**INPUT FOR THIS TASK:**
==============================

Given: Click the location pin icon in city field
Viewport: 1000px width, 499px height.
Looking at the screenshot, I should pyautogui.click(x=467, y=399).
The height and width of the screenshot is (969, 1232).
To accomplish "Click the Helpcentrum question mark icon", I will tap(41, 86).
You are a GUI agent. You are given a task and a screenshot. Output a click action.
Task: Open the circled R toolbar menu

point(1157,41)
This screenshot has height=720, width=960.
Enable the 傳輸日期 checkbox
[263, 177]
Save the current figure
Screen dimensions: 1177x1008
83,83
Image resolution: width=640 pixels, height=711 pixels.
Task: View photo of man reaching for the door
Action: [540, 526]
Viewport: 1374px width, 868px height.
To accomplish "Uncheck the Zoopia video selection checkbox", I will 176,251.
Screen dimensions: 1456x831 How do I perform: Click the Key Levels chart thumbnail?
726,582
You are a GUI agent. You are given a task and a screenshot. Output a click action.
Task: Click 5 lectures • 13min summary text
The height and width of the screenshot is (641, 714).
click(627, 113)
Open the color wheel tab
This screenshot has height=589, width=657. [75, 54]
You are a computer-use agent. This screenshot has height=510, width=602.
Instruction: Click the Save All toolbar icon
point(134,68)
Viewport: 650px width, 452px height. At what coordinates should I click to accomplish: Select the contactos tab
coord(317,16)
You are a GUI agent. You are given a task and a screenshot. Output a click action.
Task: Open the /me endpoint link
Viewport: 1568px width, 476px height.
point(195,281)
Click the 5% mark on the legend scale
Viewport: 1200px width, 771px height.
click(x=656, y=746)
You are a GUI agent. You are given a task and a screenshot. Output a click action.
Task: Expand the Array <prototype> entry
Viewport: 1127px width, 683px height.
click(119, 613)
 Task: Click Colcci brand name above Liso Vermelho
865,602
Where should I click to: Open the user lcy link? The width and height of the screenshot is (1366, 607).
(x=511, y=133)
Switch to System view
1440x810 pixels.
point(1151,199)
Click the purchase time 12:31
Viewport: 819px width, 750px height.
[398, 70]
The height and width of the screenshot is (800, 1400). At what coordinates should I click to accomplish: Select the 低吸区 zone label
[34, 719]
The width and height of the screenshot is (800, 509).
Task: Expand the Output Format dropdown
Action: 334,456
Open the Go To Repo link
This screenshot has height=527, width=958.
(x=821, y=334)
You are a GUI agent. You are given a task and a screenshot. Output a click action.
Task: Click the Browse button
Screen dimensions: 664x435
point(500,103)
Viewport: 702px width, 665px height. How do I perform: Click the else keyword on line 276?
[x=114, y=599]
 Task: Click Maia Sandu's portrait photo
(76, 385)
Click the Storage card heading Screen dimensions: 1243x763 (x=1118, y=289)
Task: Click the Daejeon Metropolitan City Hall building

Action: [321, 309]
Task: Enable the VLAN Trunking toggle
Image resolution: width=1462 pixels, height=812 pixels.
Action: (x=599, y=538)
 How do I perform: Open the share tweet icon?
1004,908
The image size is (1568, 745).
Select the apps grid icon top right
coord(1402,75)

==============================

**TASK DESCRIPTION:** Every line above that contains the word "mark" should be reported.

**TASK SOLUTION:**
To accomplish "Click the Helpcentrum question mark icon", I will tap(41, 86).
Click the 5% mark on the legend scale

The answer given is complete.